Think you’ve got talent? Want to be famous? Always dreamed of playing to sold-out football stadiums where hundreds of teenagers and old ladies sing along every word by heart? Get in line; join the rest of us.
Ever since the day I picked up a guitar, I knew I wanted to be a rock star. Probably one in three of all 12-30 year olds still believe he/she has a chance at rock-n-roll super-stardom. What is it that drives us to seek out the glory and the fame of our pop-culture heroes? I’m afraid the answers lie deep in human nature. A more fitting question may be: How do we balance the dream of making it big with the reality that we probably won’t? Let’s look at some practical ways to bring balance to our hard-rocking inner natures.
[MAKE IT YOUR HOBBY] Some people spend thousands of dollars on golf clubs, sailboats, hunting rifles or recreational vehicles. They rarely get a return on their investment; it was just a pleasant way to waste time. If you have a musical bent, why not try to book a few gigs at the local coffee shop, or take your band and play in every venue that you can within a 50-mile radius. You won’t get rich, especially if you have to split your earnings with the bassist, the lead singer and the guy who let you borrow his sound system. You may however, make enough to break even on the money you have invested in your gear.
[KEEP YOUR EGO IN CHECK]
I hate know-it-all musicians who think they are created to rub it in my face that they are good at what they do.

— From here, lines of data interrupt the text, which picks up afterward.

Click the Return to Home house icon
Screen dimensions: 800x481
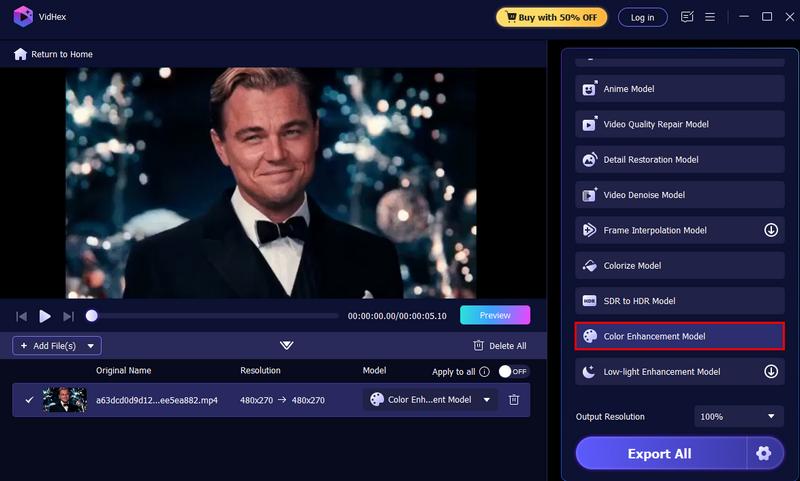20,54
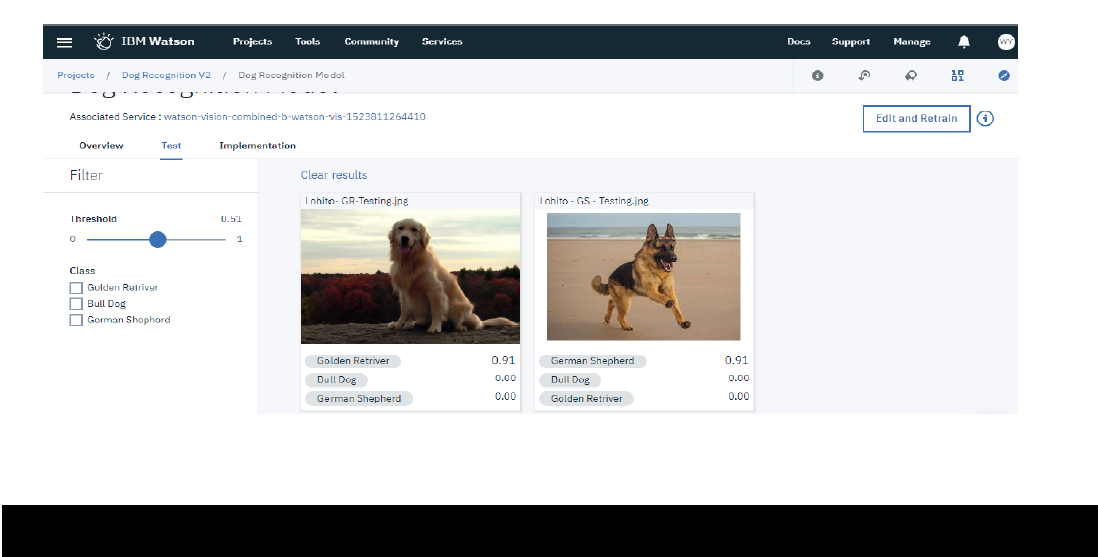Click info icon beside Edit and Retrain

(x=985, y=118)

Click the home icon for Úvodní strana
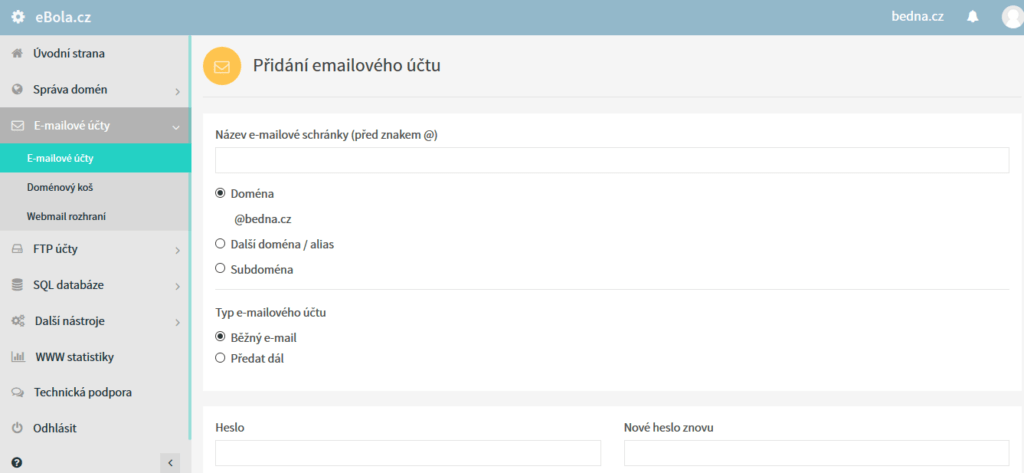(x=18, y=54)
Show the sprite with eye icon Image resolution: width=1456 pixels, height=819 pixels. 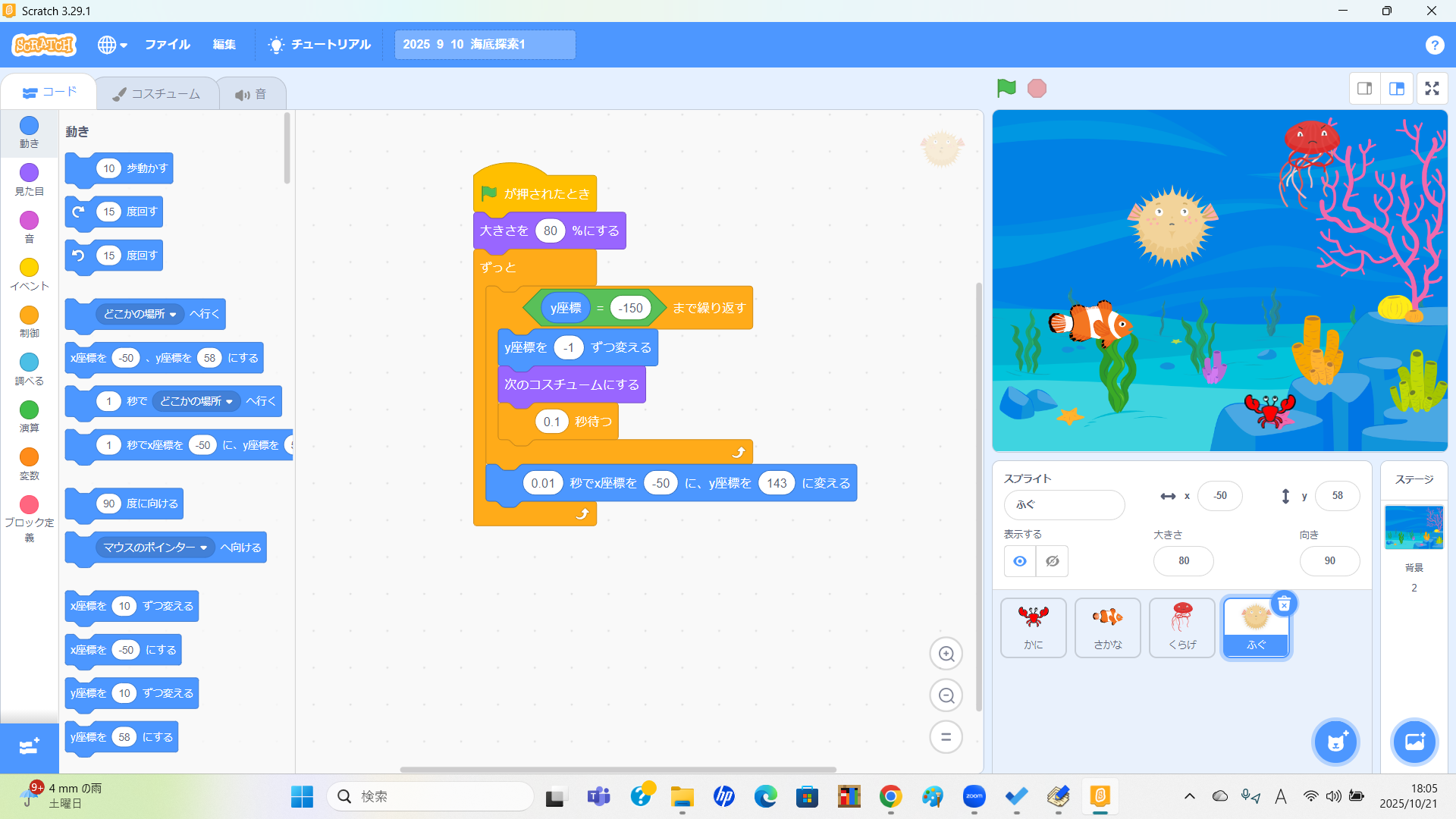pos(1020,561)
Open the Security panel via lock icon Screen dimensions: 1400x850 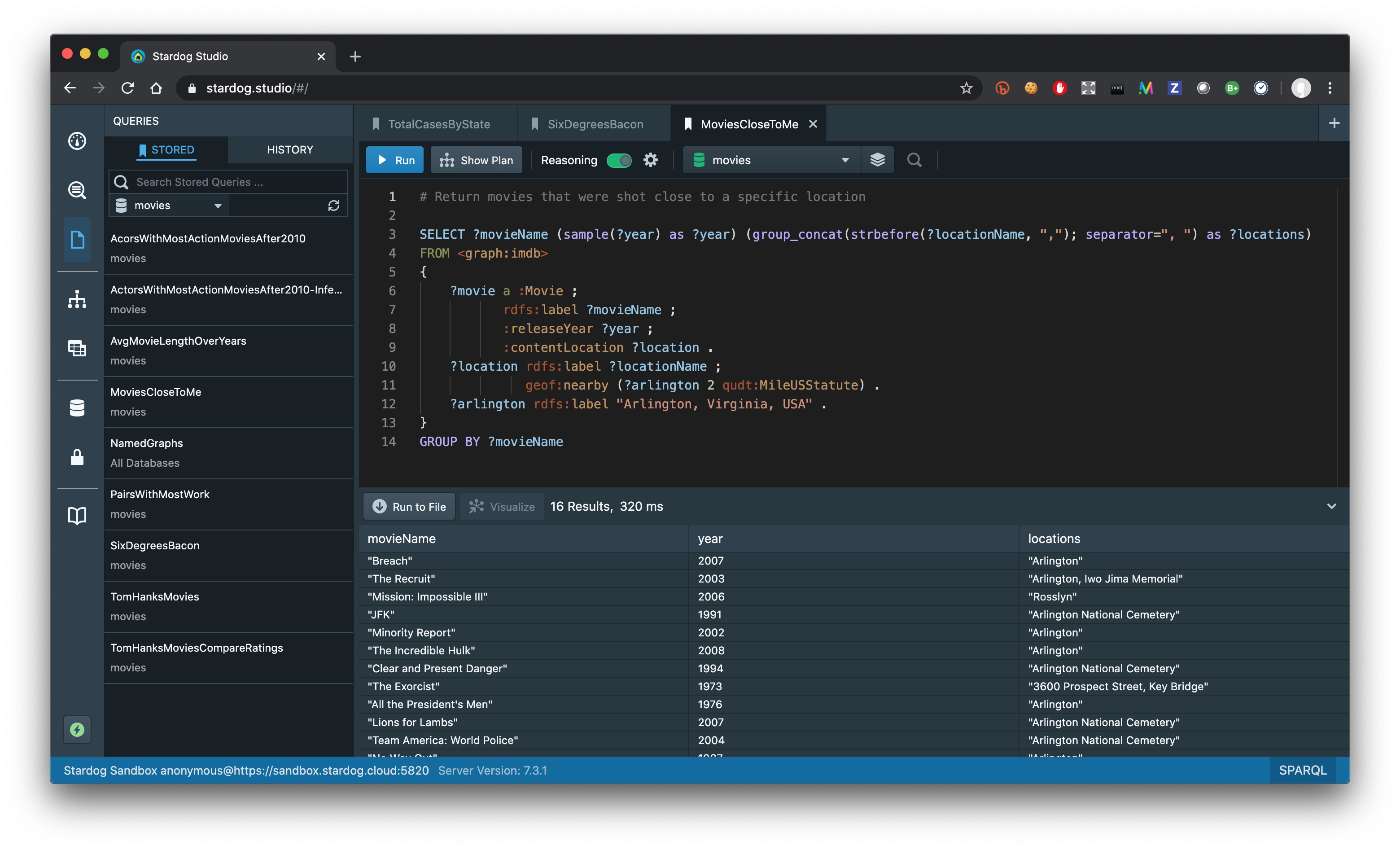click(x=77, y=457)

There’s a fellow in my church who tries to lead the worship band. Nearly every week, someone gets mad at him or snubs him; or tells him off or quits the team. You would think he would get the hint. Someone told me once, “When it seems like everyone treats you like crap, maybe your head is up your butt.”
Musicians are a funny bunch. I think we tend to inflate our egos to cushion our fragile self-esteem. But whatever the reason for your arrogance, remember, no one ever got anywhere worth getting by being a jerk.
Practice being a nice guy. If you finish last, so what. At least you were nice. Besides, you probably aren’t that good of a musician anyway.
[RECORD A CD]
You can invest in a PC or MAC based home studio for an extremely affordable price. For the cost of a cheap mixer, a copy of Cakewalk Sonar and a decent microphone, you can turn your computer into a studio.
Stay up late and experiment. Create something. Even if you only sell 10 copies to your family and friends, you can always say that you recorded a CD.
[GET A JOB THAT YOU ENJOY] Tired of working in customer service? Burning out as a youth leader? Take a year out of that miserable wreck of a career path that you’re on and look for something new and exciting.
If you are not satisfied with your job, you will always regret not putting your music first. If you have a job you love, you’ll probably be more satisfied to see your music as a side project or a hobby, without that wanderlust to tour as the opening act for Nickleback.
Got a wife and kids? Put them first. Don’t go spending money on brand new amplifier if you need to be buying diapers. Sit down and make a list of the most important things in your life, and then try to divvy up your time in the right proportions. My list: God, Family, Work, Church and then Music.
Make out your list, and then live it. For some, music is going to be a bit higher on the list, and that’s great. For some, it’s time to make up our minds about what is most important to us.
[MAKE IT YOUR PASSION] Maybe you’ve got the talent, and people other than your mom have told you that. You have a growing fan base. You have nothing to lose by packing up and moving to Atlanta to start your career in hip-hop. Not all of us can make it our passion because our passions are spread elsewhere. But there are some readers out there who have nothing to lose and everything to gain.
If you are going to do it, do it big. Raise that “Music” notch on your priority list, and play like there’s no tomorrow. If music is your passion, then introduce yourself, “Hi, I’m So-and-So, lead guitarist for The Such and Such Band.” Sure, you might need to keep your day job as a window washer, but remember, music is your career, and window washing pays the bills.